**ARTIGO:**
Agora, como bem salienta o pastor Claudionor de Andrade, embora a Bíblia tenha a supremacia em matéria de ética cristã, não descartamos um apoio secundário em outras fontes legítimas.

Andrade destaca, além da Bíblia, o papel da tradição eclesiástica, das leis humanas e dos bons costumes, sendo que todas estas outras fontes de conhecimento e orientação só estão legitimadas enquanto em consonância com a Palavra de Deus.

Sobretudo por razões apologéticas, ou seja, na defesa da fé e dos valores cristãos, precisamos nos munir de múltiplos conhecimentos para darmos a razão de nossa fé aos que nos inquirirem sobre questões éticas. Andrade explica:

“Não basta dizer, por exemplo, que o aborto é uma prática condenável. É necessário que nos especializemos no assunto, visando conhecer-lhe todas as implicações. Dessa forma, teremos um firme embasamento para justificar as demandas da Palavra de Deus quanto à santidade da vida humana. (…) Se não formos razoáveis e lógicos, jamais seremos ouvidos por um mundo relativizado, incrédulo, exigente e inamistoso” (9).

**MATERIAL APRESENTADO:**
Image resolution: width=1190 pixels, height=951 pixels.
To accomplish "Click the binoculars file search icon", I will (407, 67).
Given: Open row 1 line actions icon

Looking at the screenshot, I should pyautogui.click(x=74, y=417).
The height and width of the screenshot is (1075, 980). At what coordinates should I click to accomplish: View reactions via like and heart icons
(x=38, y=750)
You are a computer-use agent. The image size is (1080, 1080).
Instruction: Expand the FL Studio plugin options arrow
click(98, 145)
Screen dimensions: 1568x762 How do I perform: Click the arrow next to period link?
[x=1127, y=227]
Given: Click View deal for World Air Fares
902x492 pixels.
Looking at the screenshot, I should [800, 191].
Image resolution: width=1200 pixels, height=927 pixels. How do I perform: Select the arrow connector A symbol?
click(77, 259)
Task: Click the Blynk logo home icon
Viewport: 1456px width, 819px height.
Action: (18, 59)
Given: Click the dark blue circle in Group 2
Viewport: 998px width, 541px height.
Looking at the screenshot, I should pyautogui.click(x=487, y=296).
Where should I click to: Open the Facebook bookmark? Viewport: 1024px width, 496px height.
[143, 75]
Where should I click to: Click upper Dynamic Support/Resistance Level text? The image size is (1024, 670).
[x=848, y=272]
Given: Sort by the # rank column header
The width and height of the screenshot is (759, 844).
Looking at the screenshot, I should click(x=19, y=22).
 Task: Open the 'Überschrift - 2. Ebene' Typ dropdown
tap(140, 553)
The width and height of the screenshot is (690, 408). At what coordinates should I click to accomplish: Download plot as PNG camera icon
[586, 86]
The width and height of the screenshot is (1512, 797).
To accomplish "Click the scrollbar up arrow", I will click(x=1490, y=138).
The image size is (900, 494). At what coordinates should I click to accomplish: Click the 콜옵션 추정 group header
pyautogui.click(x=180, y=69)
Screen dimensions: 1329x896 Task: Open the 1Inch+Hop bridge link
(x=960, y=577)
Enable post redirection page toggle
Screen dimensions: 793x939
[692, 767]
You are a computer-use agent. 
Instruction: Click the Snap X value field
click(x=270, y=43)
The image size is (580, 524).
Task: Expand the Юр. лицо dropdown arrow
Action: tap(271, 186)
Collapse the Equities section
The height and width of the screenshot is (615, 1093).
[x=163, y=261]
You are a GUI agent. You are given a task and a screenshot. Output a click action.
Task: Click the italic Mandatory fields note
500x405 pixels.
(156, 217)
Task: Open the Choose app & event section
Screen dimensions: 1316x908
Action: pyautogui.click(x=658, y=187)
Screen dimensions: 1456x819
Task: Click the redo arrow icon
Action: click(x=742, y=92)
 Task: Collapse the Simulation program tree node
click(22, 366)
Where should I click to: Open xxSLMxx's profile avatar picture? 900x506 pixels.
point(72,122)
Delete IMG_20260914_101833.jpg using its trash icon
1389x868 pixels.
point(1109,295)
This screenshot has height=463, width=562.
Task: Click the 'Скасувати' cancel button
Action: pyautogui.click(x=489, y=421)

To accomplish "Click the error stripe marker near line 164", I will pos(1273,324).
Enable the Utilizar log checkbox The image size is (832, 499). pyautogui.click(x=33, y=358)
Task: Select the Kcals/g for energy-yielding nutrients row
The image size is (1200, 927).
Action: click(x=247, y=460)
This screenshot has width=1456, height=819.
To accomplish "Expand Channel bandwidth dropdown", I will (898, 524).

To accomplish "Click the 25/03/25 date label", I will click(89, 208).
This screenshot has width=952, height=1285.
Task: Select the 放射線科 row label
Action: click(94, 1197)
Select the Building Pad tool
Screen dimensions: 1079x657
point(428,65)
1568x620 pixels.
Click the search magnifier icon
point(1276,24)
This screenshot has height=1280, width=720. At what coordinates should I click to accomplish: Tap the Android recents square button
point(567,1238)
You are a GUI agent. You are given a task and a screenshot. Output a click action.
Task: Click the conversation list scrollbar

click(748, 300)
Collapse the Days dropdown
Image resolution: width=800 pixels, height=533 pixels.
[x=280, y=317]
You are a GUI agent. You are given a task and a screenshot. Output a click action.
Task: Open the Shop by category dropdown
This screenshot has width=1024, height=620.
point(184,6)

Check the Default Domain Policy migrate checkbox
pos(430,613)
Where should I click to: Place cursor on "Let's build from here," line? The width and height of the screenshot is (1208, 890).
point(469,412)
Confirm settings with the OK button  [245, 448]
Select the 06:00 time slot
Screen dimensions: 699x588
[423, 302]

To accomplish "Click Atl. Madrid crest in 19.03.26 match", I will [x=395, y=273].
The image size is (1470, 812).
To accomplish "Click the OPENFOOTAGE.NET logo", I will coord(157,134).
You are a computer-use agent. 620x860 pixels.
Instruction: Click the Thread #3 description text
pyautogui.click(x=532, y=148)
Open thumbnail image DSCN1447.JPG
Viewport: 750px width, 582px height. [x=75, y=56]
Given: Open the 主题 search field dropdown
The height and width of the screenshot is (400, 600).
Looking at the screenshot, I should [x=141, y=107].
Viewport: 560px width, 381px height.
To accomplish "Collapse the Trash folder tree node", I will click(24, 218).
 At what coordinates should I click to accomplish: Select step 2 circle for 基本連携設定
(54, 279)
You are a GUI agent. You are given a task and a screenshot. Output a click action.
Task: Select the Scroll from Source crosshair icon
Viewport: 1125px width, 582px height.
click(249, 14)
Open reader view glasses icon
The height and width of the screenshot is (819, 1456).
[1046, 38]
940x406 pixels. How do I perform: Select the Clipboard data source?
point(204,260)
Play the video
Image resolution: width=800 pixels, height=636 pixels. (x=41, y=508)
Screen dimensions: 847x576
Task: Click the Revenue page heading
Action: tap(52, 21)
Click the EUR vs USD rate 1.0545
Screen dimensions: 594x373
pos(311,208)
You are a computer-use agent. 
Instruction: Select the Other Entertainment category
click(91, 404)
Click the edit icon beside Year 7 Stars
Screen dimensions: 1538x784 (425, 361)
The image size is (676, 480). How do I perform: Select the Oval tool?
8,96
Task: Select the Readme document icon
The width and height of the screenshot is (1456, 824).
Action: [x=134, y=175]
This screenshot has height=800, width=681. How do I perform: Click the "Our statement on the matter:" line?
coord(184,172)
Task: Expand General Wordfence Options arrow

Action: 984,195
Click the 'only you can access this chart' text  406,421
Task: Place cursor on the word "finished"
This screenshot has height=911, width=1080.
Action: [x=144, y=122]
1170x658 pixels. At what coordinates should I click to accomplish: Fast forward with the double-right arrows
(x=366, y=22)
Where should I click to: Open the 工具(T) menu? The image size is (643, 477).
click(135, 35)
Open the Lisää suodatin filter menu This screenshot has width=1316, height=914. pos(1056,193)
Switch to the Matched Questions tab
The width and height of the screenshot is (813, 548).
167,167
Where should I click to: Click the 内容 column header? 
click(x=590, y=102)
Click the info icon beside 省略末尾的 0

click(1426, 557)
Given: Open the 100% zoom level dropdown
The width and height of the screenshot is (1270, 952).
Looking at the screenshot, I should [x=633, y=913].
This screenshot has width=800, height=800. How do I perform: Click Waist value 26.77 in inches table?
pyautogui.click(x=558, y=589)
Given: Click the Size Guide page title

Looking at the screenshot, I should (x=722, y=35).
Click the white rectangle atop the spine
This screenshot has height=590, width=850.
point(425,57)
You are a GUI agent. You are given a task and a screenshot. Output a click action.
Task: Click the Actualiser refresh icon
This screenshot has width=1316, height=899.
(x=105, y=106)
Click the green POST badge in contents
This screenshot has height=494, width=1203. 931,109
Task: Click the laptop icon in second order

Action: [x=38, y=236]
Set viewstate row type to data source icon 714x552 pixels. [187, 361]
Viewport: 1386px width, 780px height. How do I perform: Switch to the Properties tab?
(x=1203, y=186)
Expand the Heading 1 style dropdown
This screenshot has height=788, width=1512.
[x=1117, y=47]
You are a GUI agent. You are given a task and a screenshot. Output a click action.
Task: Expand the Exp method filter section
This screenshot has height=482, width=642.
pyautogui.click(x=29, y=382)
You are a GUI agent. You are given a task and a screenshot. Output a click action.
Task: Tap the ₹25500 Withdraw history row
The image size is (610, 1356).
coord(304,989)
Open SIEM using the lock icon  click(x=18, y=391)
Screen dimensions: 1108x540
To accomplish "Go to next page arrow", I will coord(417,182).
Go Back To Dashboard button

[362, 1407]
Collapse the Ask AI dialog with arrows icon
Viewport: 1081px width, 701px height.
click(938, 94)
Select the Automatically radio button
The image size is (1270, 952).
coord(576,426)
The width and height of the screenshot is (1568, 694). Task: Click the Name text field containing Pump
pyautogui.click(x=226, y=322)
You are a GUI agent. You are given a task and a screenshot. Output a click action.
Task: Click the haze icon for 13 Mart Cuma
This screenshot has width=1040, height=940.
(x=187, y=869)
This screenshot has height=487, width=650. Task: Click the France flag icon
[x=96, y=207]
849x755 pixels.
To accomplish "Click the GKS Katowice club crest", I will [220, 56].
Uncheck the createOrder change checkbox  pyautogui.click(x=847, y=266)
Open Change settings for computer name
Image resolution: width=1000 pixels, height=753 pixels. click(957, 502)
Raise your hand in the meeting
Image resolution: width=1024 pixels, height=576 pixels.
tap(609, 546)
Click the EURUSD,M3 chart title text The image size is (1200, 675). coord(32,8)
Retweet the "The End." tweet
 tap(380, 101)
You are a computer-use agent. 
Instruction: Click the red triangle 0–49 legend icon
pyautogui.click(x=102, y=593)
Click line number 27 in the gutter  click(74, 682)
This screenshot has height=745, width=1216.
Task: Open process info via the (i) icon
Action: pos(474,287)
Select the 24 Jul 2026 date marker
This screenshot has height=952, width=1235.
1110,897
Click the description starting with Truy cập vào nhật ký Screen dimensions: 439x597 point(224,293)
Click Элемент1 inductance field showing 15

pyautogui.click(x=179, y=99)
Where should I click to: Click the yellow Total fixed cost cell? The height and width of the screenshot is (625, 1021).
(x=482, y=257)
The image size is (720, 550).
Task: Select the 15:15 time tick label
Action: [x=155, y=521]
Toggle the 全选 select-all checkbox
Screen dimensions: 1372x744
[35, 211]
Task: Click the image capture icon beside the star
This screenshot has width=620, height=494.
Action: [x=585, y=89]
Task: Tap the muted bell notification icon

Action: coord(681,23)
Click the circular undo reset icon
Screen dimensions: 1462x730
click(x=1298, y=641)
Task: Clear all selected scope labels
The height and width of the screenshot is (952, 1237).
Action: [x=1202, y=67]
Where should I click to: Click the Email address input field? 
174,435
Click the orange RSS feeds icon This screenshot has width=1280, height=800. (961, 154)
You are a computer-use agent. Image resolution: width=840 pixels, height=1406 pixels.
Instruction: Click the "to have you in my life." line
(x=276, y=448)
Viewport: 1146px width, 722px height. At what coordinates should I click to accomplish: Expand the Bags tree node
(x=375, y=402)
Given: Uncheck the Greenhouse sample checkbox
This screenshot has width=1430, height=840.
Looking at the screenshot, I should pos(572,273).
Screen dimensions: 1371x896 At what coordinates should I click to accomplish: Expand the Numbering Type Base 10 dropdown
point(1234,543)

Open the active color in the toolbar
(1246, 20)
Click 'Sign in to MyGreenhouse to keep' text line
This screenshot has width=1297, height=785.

**CONJUNTO DE TAREFAS:**
1. Reproduza o trecho do artigo sobre ética cristã que começa em "Agora, como bem" e vai até "Palavra de Deus.", incluindo estas últimas palavras.
2. Escreva a parte seguinte do artigo sobre ética cristã, começando logo após a última frase apresentada.

**TAREFAS RESOLVIDAS:**
1.
Agora, como bem salienta o pastor Claudionor de Andrade, embora a Bíblia tenha a supremacia em matéria de ética cristã, não descartamos um apoio secundário em outras fontes legítimas.

Andrade destaca, além da Bíblia, o papel da tradição eclesiástica, das leis humanas e dos bons costumes, sendo que todas estas outras fontes de conhecimento e orientação só estão legitimadas enquanto em consonância com a Palavra de Deus.

2.
Assim sendo, é bom que sejamos tradicionais sem ser tradicionalistas; legais sem ser legalistas. Tanto a tradição da igreja histórica, especialmente via Credos religiosos, como as leis seculares, especialmente naquilo que pretende assegurar o direito e a proteção aos bons costumes, podem ser apoios para o cristão explicar e aplicar os valores da Palavra de Deus em nossos dias.

Há muitos questionamentos feitos pelo homem moderno cujas respostas não estão dadas direta e objetivamente na Bíblia, mas a partir do bom senso e de uma apreciação razoável da opinião de homens e mulheres de Deus que viveram no passado além de um profundo conhecimento das leis e dos costumes de um povo, podemos apresentar soluções adequadas aos dilemas da sociedade.

Por exemplo, a Bíblia não diz nada sobre pesquisa com células tronco, nem sobre pleitos eleitorais, nem sobre ideologia de gênero ou sobre o consumo de drogas.

Mas certamente o conhecimento dos princípios e doutrinas bíblicas, aliado a uma leitura profunda destas demandas da sociedade em nosso tempo, poderão munir o cristão para “responder com mansidão e temor a qualquer que vos pedir a razão da esperança que há em vós” (1Pe 3.15).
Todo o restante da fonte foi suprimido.